→ DESCRIPTION OF THE TASK: Copy the entries below, substituting "Prompt" for each occurrence of "Given" and keeping everything else unchanged. Leave the pictures out of your version.
........
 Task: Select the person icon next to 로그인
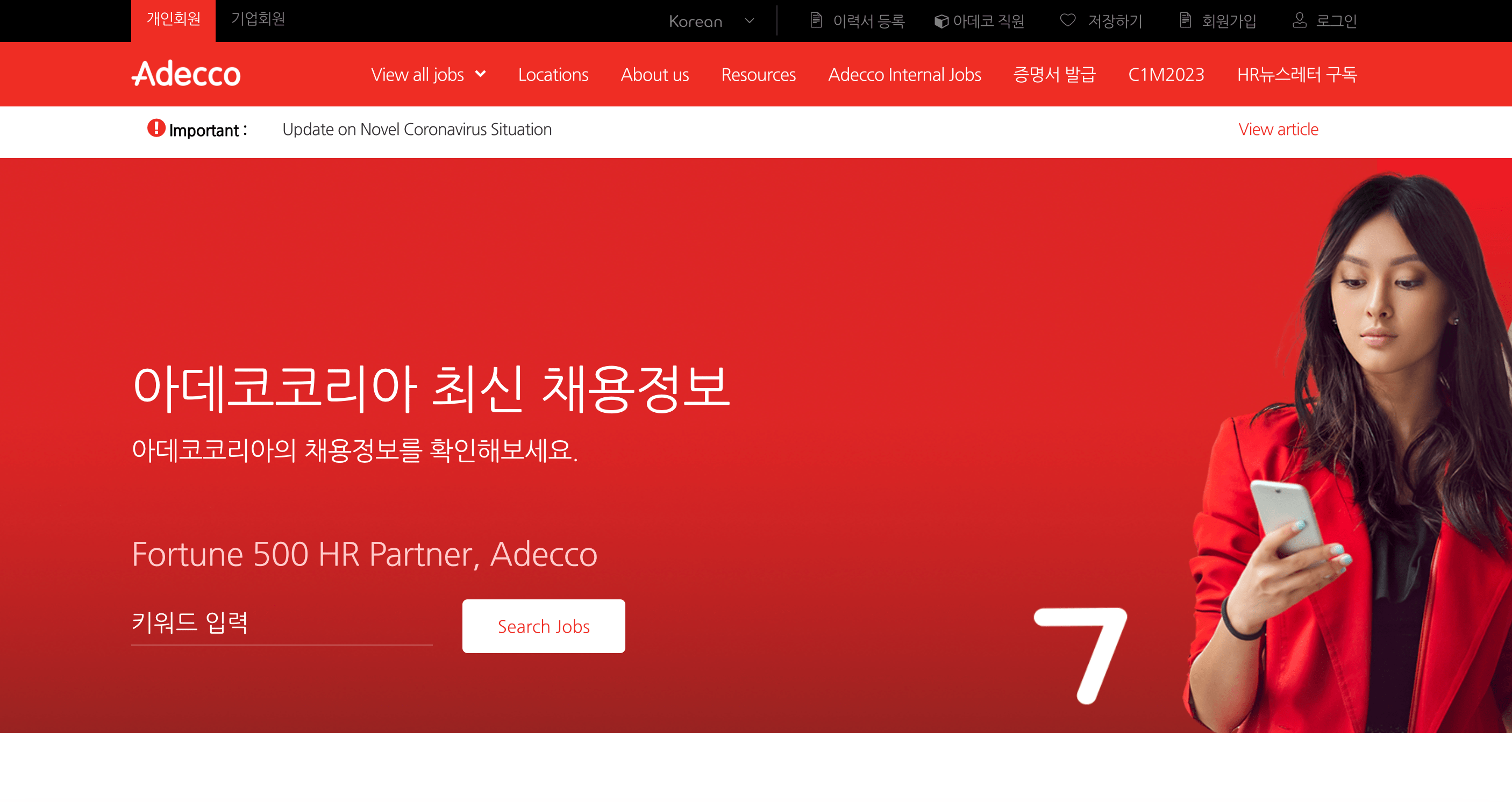1300,20
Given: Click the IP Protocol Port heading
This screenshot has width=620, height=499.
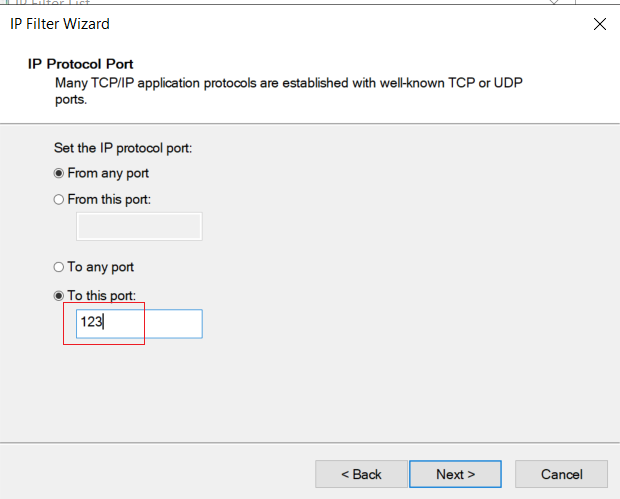Looking at the screenshot, I should [x=80, y=64].
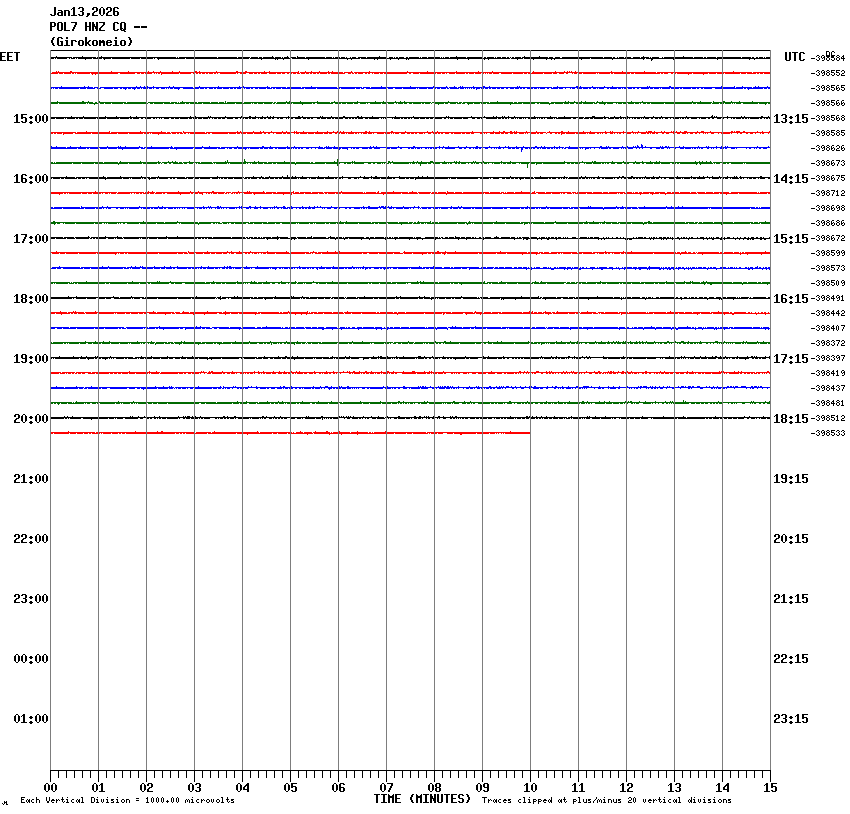The height and width of the screenshot is (814, 850).
Task: Click the -398712 offset value
Action: (829, 194)
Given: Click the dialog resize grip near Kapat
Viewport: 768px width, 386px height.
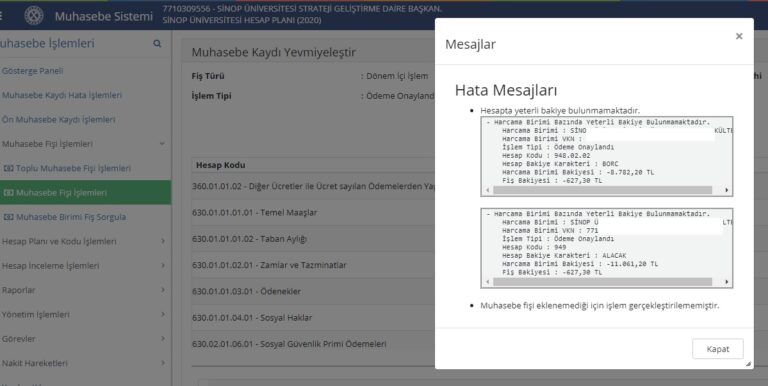Looking at the screenshot, I should (748, 364).
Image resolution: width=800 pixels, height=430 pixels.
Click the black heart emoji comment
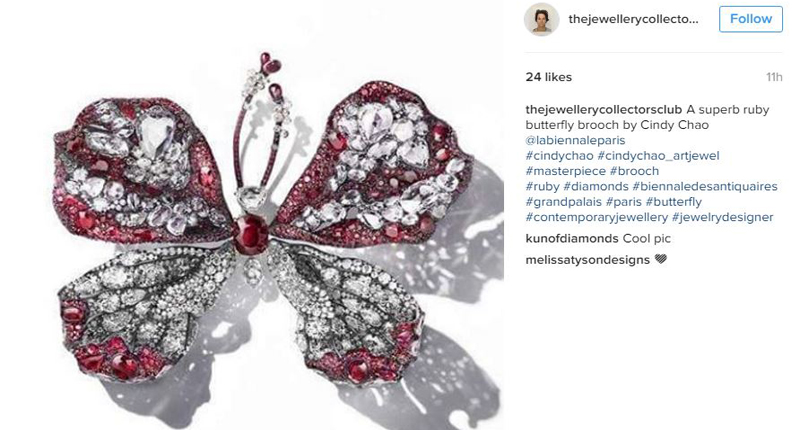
........
→ CORRECT RESULT:
 Task: Select the person icon next to 로그인
1300,20
Prompt: Click the IP Protocol Port heading
This screenshot has width=620, height=499.
Looking at the screenshot, I should [x=80, y=64].
The height and width of the screenshot is (814, 850).
Task: Click the -398712 offset value
Action: (829, 194)
Prompt: Click the dialog resize grip near Kapat
Viewport: 768px width, 386px height.
Looking at the screenshot, I should (748, 364).
Image resolution: width=800 pixels, height=430 pixels.
Click the black heart emoji comment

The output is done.